We did a Kickstarter in 2014. Lisa has a very process-minded brain, and I like sewing and operations. Marketing always got caught in the middle. The Kickstarter forced us to learn how to sell, and the $42,082 we raised took us from a hobby business to a full-blown enterprise. We have a warehouse and storefront with 31 employees. We've also created Post to Pillar, a curated marketplace of products made by military spouses working for themselves. There are so many military spouses who have a vision and make their own products, and are building their own brands.
Boot camp for bootstrappers.
We started in 2011 in my garage. Each of us put in $2,000. We'd sell five bags to make the next 10 bags, and 10 bags to make the next 20. We sold them at trade shows and little markets, really pushing word of mouth. We built the network of Remote Riveters organically, with friends who wanted to make a little money. Whenever they moved, the network grew--it was almost exponential. We've never had to advertise for Riveters. You can come out of the gate making about $8 an hour, and equipment-wise, most people just need a sewing machine. They buy the material on credit. Today, we have 20 Riveters and a waitlist of more than 1,000 people.
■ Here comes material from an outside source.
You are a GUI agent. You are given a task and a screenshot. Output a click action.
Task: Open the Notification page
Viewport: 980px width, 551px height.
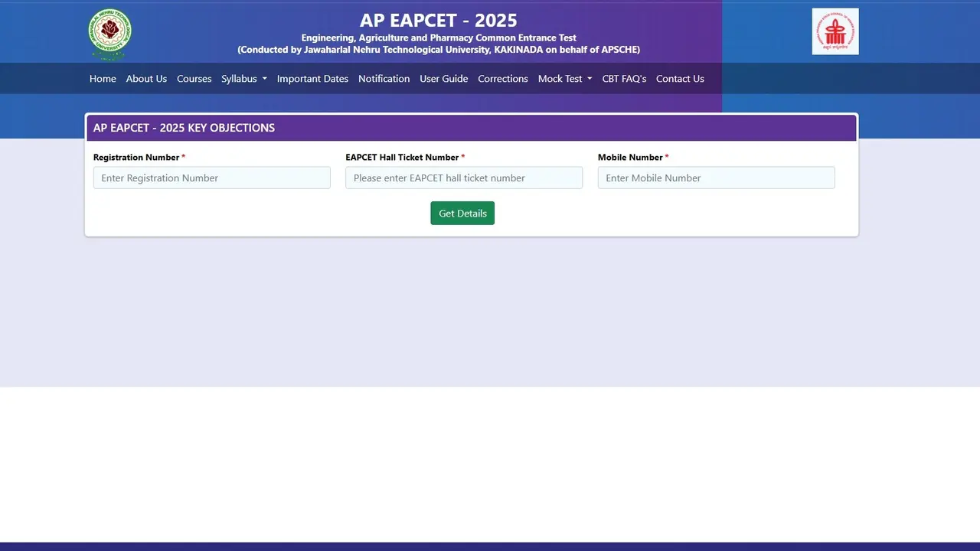(384, 78)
Lisa and her family moved to New York less than a year after we started. Surprisingly, that helped us nail down our roles sooner than if we'd stayed together. When you're apart, you're forced to focus on your piece of the puzzle and be very intentional about what you're going to bring to the group.
Time in the tank.
We got on Shark Tank in 2016, which was like a massive slingshot. Mark Cuban's team taught us the importance of keeping your momentum going. We've been included in his Amazon Exclusives collection, but we've actually had more success on our own e-commerce channel. A lot of what we sell is our story, so we're most successful when we control our message.